Frequently asked questions

Why is stretched resolution harder on a laptop?

On most gaming laptops the integrated GPU (Intel or AMD) actually drives the built-in display, even when your NVIDIA or AMD dedicated GPU renders the game. That's the Optimus/hybrid-graphics design. Because the iGPU owns the panel, the scaling setting that removes black bars has to be set on the iGPU — setting it only in the NVIDIA Control Panel often does nothing, which is why so many laptop users end up with a letterboxed image.

How do I get true stretched resolution on a laptop?

Create the custom resolution and set full-panel GPU scaling on the GPU that drives your display. On a hybrid laptop that's usually the Intel or AMD integrated GPU: create the resolution in the NVIDIA/AMD panel, then set scaling to Full/Maintain aspect off in Intel Graphics Command Center (Intel) or Radeon Software (AMD). If your laptop has a MUX switch, flipping to discrete/dGPU-only mode lets the NVIDIA driver own the panel so its scaling works directly.

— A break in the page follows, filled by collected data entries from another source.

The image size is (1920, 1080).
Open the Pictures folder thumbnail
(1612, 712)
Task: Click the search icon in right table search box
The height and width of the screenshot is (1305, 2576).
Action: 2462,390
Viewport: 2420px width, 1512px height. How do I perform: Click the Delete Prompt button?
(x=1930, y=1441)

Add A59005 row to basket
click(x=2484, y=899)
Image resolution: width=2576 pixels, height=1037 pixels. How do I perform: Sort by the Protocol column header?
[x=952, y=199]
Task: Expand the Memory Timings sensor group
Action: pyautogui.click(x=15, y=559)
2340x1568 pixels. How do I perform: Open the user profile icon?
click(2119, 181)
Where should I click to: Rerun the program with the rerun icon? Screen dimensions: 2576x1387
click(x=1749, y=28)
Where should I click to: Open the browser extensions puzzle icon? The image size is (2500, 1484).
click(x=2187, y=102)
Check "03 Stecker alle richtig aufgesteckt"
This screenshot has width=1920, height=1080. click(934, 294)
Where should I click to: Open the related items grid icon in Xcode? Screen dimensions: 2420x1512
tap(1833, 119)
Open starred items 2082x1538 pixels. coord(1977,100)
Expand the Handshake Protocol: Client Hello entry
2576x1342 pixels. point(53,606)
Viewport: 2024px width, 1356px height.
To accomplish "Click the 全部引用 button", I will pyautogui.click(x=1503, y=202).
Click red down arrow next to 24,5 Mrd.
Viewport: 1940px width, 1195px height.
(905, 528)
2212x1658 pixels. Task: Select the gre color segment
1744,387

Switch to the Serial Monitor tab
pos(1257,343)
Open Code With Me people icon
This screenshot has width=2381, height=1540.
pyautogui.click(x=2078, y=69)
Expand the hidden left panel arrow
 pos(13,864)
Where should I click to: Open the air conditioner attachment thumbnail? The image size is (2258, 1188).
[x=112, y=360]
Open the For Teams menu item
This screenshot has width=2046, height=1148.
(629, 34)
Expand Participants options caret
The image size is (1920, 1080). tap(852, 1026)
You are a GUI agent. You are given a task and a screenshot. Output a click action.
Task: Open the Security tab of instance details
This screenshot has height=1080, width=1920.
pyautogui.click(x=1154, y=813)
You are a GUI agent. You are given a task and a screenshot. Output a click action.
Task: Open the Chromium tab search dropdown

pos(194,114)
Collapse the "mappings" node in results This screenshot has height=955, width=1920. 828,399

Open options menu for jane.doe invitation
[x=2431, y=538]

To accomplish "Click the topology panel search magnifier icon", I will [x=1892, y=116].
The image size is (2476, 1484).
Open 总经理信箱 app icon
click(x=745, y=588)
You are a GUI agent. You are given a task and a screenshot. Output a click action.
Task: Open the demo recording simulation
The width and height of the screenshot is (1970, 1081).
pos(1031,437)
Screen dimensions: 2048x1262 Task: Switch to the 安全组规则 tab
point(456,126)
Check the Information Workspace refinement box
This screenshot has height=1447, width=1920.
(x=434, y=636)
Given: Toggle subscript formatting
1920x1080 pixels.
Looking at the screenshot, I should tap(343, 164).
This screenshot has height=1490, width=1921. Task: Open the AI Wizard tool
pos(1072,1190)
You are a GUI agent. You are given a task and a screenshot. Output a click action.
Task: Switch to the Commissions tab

What is a MUX switch and does it help with stretched res?

A MUX (multiplexer) switch lets a laptop route the display directly to the dedicated GPU instead of through the integrated one. When you set it to discrete/dGPU mode, the NVIDIA or AMD dGPU driver drives the panel, so its custom-resolution and full-panel scaling controls work the same as on a desktop. If your laptop has a MUX (many 2021+ gaming laptops do), it's the cleanest way to get a reliable stretch.

Why is my custom resolution greyed out on my laptop?

Greyed-out scaling options usually mean you're setting them on the GPU that doesn't drive the internal panel. On a hybrid laptop, open the integrated GPU's control panel (Intel Graphics Command Center or Radeon Software) and set scaling there. Also make sure you're on the built-in display, not an external monitor, and that your driver is up to date. See our dedicated fix guide for the full checklist.

Does stretched resolution hurt performance or cause input lag on a laptop?

A stretched resolution that's lower than native usually raises FPS because you're rendering fewer pixels, and GPU scaling adds only a negligible amount of latency. On a laptop the bigger performance factors are your power plan and thermals, not the stretch itself. Make sure you're plugged in and on a high-performance profile so the stretch actually translates into higher, steadier frame rates.